**Your instructions**.
Starting with the first line, transcribe the material exactly through to the last.

===============

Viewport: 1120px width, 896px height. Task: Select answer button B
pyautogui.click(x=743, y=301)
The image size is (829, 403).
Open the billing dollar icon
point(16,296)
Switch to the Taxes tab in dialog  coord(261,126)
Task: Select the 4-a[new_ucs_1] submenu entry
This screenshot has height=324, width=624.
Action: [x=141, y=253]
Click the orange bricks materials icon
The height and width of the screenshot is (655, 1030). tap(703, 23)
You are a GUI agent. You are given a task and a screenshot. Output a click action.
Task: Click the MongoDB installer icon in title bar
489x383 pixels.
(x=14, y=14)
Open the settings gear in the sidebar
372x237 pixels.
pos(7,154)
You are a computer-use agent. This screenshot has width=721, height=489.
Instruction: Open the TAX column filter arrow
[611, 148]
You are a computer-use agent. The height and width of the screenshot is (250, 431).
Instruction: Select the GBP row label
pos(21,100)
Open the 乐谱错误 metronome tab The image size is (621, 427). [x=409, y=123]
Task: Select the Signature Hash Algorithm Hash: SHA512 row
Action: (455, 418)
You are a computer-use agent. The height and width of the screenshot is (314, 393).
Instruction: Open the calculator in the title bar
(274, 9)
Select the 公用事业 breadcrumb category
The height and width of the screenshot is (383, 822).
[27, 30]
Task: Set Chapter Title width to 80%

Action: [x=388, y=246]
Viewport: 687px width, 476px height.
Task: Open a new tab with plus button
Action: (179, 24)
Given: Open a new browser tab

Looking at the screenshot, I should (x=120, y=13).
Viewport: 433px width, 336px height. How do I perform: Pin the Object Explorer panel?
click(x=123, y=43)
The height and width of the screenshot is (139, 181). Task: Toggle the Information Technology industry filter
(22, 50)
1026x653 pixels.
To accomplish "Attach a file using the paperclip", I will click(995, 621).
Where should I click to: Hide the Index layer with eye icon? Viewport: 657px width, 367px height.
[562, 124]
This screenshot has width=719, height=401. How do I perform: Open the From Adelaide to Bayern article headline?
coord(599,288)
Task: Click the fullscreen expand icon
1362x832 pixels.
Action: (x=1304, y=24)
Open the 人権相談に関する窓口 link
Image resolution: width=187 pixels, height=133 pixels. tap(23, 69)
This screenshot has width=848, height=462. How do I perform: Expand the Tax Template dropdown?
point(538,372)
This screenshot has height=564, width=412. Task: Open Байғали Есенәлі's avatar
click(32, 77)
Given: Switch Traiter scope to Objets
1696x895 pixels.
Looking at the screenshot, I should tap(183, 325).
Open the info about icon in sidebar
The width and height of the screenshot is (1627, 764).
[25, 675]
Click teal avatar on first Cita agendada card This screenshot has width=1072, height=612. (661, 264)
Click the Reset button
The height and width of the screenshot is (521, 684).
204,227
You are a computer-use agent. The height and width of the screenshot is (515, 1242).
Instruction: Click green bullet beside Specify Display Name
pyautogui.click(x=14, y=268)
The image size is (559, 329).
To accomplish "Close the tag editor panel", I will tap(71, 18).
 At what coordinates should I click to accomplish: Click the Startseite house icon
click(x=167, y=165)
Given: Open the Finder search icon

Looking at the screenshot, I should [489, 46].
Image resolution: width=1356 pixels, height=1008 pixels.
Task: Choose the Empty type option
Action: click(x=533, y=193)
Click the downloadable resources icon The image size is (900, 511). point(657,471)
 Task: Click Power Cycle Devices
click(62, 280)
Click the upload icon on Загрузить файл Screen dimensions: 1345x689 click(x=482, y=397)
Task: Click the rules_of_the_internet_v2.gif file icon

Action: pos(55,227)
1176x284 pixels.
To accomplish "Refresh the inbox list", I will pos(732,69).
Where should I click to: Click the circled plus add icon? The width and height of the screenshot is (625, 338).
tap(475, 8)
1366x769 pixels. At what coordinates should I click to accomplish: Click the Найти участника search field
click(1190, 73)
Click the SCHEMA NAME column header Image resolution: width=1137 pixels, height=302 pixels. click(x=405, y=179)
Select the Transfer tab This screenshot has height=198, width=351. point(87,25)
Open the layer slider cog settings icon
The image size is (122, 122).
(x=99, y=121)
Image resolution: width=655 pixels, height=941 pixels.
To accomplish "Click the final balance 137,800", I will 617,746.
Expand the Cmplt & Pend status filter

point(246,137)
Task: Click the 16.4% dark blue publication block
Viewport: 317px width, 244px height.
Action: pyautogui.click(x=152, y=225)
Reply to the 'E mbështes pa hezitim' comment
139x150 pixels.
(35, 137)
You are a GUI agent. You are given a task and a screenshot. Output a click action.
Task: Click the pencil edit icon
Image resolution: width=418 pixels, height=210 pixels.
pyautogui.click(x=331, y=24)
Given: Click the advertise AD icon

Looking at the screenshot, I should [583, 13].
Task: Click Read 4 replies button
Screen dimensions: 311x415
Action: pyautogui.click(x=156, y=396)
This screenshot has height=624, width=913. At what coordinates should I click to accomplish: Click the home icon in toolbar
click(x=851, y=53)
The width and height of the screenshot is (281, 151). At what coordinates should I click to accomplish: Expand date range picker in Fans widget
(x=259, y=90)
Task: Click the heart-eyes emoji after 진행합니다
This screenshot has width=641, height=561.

===============

**Expected output**.
Viewport: 1120px width, 896px height. Task: Select answer button B
pyautogui.click(x=743, y=301)
The image size is (829, 403).
Open the billing dollar icon
point(16,296)
Switch to the Taxes tab in dialog  coord(261,126)
Task: Select the 4-a[new_ucs_1] submenu entry
This screenshot has height=324, width=624.
Action: [x=141, y=253]
Click the orange bricks materials icon
The height and width of the screenshot is (655, 1030). tap(703, 23)
You are a GUI agent. You are given a task and a screenshot. Output a click action.
Task: Click the MongoDB installer icon in title bar
489x383 pixels.
(x=14, y=14)
Open the settings gear in the sidebar
372x237 pixels.
pos(7,154)
You are a computer-use agent. This screenshot has width=721, height=489.
Instruction: Open the TAX column filter arrow
[611, 148]
You are a computer-use agent. The height and width of the screenshot is (250, 431).
Instruction: Select the GBP row label
pos(21,100)
Open the 乐谱错误 metronome tab The image size is (621, 427). [x=409, y=123]
Task: Select the Signature Hash Algorithm Hash: SHA512 row
Action: (455, 418)
You are a computer-use agent. The height and width of the screenshot is (314, 393).
Instruction: Open the calculator in the title bar
(274, 9)
Select the 公用事业 breadcrumb category
The height and width of the screenshot is (383, 822).
[27, 30]
Task: Set Chapter Title width to 80%

Action: [x=388, y=246]
Viewport: 687px width, 476px height.
Task: Open a new tab with plus button
Action: (179, 24)
Given: Open a new browser tab

Looking at the screenshot, I should (x=120, y=13).
Viewport: 433px width, 336px height. How do I perform: Pin the Object Explorer panel?
click(x=123, y=43)
The height and width of the screenshot is (139, 181). Task: Toggle the Information Technology industry filter
(22, 50)
1026x653 pixels.
To accomplish "Attach a file using the paperclip", I will click(995, 621).
Where should I click to: Hide the Index layer with eye icon? Viewport: 657px width, 367px height.
[562, 124]
This screenshot has width=719, height=401. How do I perform: Open the From Adelaide to Bayern article headline?
coord(599,288)
Task: Click the fullscreen expand icon
1362x832 pixels.
Action: (x=1304, y=24)
Open the 人権相談に関する窓口 link
Image resolution: width=187 pixels, height=133 pixels. tap(23, 69)
This screenshot has width=848, height=462. How do I perform: Expand the Tax Template dropdown?
point(538,372)
This screenshot has height=564, width=412. Task: Open Байғали Есенәлі's avatar
click(32, 77)
Given: Switch Traiter scope to Objets
1696x895 pixels.
Looking at the screenshot, I should tap(183, 325).
Open the info about icon in sidebar
The width and height of the screenshot is (1627, 764).
[25, 675]
Click teal avatar on first Cita agendada card This screenshot has width=1072, height=612. (661, 264)
Click the Reset button
The height and width of the screenshot is (521, 684).
204,227
You are a computer-use agent. The height and width of the screenshot is (515, 1242).
Instruction: Click green bullet beside Specify Display Name
pyautogui.click(x=14, y=268)
The image size is (559, 329).
To accomplish "Close the tag editor panel", I will tap(71, 18).
 At what coordinates should I click to accomplish: Click the Startseite house icon
click(x=167, y=165)
Given: Open the Finder search icon

Looking at the screenshot, I should [489, 46].
Image resolution: width=1356 pixels, height=1008 pixels.
Task: Choose the Empty type option
Action: click(x=533, y=193)
Click the downloadable resources icon The image size is (900, 511). point(657,471)
 Task: Click Power Cycle Devices
click(62, 280)
Click the upload icon on Загрузить файл Screen dimensions: 1345x689 click(x=482, y=397)
Task: Click the rules_of_the_internet_v2.gif file icon

Action: pos(55,227)
1176x284 pixels.
To accomplish "Refresh the inbox list", I will pos(732,69).
Where should I click to: Click the circled plus add icon? The width and height of the screenshot is (625, 338).
tap(475, 8)
1366x769 pixels. At what coordinates should I click to accomplish: Click the Найти участника search field
click(1190, 73)
Click the SCHEMA NAME column header Image resolution: width=1137 pixels, height=302 pixels. click(x=405, y=179)
Select the Transfer tab This screenshot has height=198, width=351. point(87,25)
Open the layer slider cog settings icon
The image size is (122, 122).
(x=99, y=121)
Image resolution: width=655 pixels, height=941 pixels.
To accomplish "Click the final balance 137,800", I will 617,746.
Expand the Cmplt & Pend status filter

point(246,137)
Task: Click the 16.4% dark blue publication block
Viewport: 317px width, 244px height.
Action: pyautogui.click(x=152, y=225)
Reply to the 'E mbështes pa hezitim' comment
139x150 pixels.
(35, 137)
You are a GUI agent. You are given a task and a screenshot. Output a click action.
Task: Click the pencil edit icon
Image resolution: width=418 pixels, height=210 pixels.
pyautogui.click(x=331, y=24)
Given: Click the advertise AD icon

Looking at the screenshot, I should [583, 13].
Task: Click Read 4 replies button
Screen dimensions: 311x415
Action: pyautogui.click(x=156, y=396)
This screenshot has height=624, width=913. At what coordinates should I click to accomplish: Click the home icon in toolbar
click(x=851, y=53)
The width and height of the screenshot is (281, 151). At what coordinates should I click to accomplish: Expand date range picker in Fans widget
(x=259, y=90)
Task: Click the heart-eyes emoji after 진행합니다
This screenshot has width=641, height=561.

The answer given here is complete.